» Consigna del ejercicio
Copia de nuevo el fragmento del texto sobre la libertad de expresión que empieza con las palabras "Hace unas dos" y termina con "rigor y compromiso.", pero cambia "Senado" por "Congreso".

» Texto proporcionado
________________________________________

Sin libertad de expresión no hay democracia.
Hace unas dos décadas tuve la oportunidad de participar en la revisión de la Ley 6132 sobre Libertad de Expresión y Difusión del Pensamiento. El objetivo era claro: sustituir una norma desfasada por una que respondiera mejor a los desafíos de una democracia moderna. El proyecto resultante fue enviado al Senado por el entonces presidente Leonel Fernández (1996–2000), quien me designó como miembro de la comisión en mi calidad de presidente del Colegio Dominicano de Periodistas (CDP) durante el período 1999–2001.
De esa experiencia saqué una convicción firme: en democracia, cualquier regulación sobre comunicación debe empezar por proteger la libre expresión de la ciudadanía y, al mismo tiempo, garantizar el ejercicio profesional del periodismo. Hablo de quienes comunican, investigan, analizan e informan con responsabilidad, rigor y compromiso.
Sin libertad de expresión no hay democracia. Y sin libertad de prensa, ni garantías legales para periodistas, comunicadores y medios, lo democrático se vuelve una fachada. Una ley de medios no debe servir para perseguir, sino para proteger y ordenar. Debe impedir que los trabajadores de la información sean tratados como delincuentes por ejercer su oficio, sobre todo en casos de difamación, injuria u otros delitos asociados al derecho a informar, opinar o criticar.
El periodismo implica riesgos. Se puede errar, como en cualquier profesión. Pero cuando un error ocurre, el marco legal debe ofrecer mecanismos para corregirlo, incluyendo el derecho de réplica. Nadie debería quedar desamparado ante una publicación que lo afecte. Pero tampoco se debe criminalizar el ejercicio legítimo de comunicar.
El periodista —como cualquier persona que use un medio, ya sea impreso, digital o electrónico— asume una enorme responsabilidad. No importa si se hace desde la política, la farándula, el deporte o el análisis social. Lo que da dignidad a esta profesión es la actitud ética. El contenido puede ser crítico, edificante, incluso entretenido. Pero no puede convertirse en paredón para destruir reputaciones. Y peor aún es quien, tras dañar a otro, se presenta como víctima cuando es confrontado.
Cada afirmación debe poder ser sustentada. Si no se puede probar, hay consecuencias. Quien se sienta afectado tiene derecho a reclamar, incluso en los tribunales. Ir ante un juez es parte de los desafíos del periodismo serio. Desde un punto de vista ético, lo idea fuera que medios y periodistas, por igual, fijaran normas de calidad propias y controlar su efectivo cumplimiento.
Hoy, en la República Dominicana, el ecosistema comunicacional está saturado. Han entrado voces que no responden a códigos éticos, ni les interesa, que se creen con derecho a decir cualquier cosa solo porque pueden hacerlo viral. Algunos hasta se enorgullecen de esa arrogancia. Por eso, no es extraño que ciertos sectores reclamen una ley que ponga límites a esas extravagancias mediáticas, en especial en las redes. Y tienen razón. Pero esos límites deben servir para ordenar, no para censurar. Para proteger la libertad, no para coartarla.
Una ley de medios, bien pensada, no debe ser una amenaza. Debe ser una garantía.

________________________________________

» Sección de datos
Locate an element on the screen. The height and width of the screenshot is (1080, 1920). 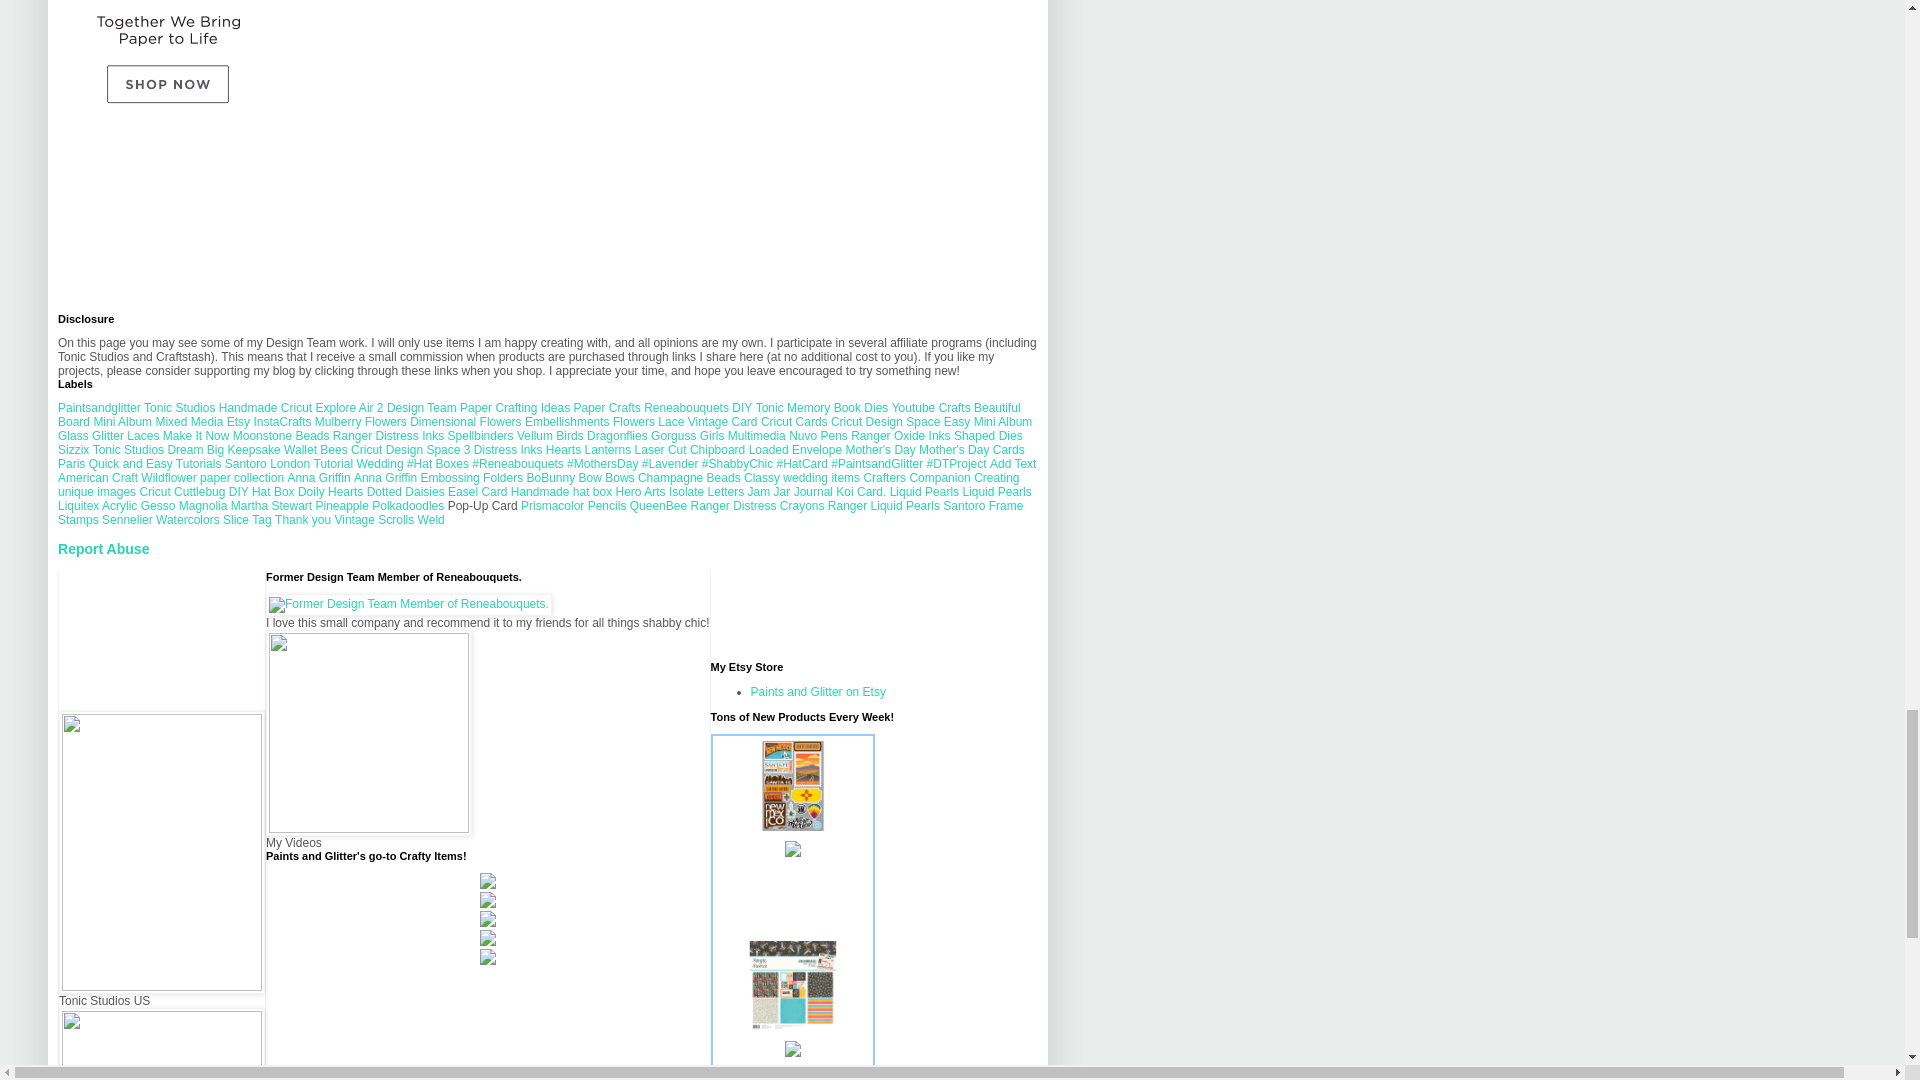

________________________________________

» Respuesta escrita
Hace unas dos décadas tuve la oportunidad de participar en la revisión de la Ley 6132 sobre Libertad de Expresión y Difusión del Pensamiento. El objetivo era claro: sustituir una norma desfasada por una que respondiera mejor a los desafíos de una democracia moderna. El proyecto resultante fue enviado al Congreso por el entonces presidente Leonel Fernández (1996–2000), quien me designó como miembro de la comisión en mi calidad de presidente del Colegio Dominicano de Periodistas (CDP) durante el período 1999–2001.
De esa experiencia saqué una convicción firme: en democracia, cualquier regulación sobre comunicación debe empezar por proteger la libre expresión de la ciudadanía y, al mismo tiempo, garantizar el ejercicio profesional del periodismo. Hablo de quienes comunican, investigan, analizan e informan con responsabilidad, rigor y compromiso.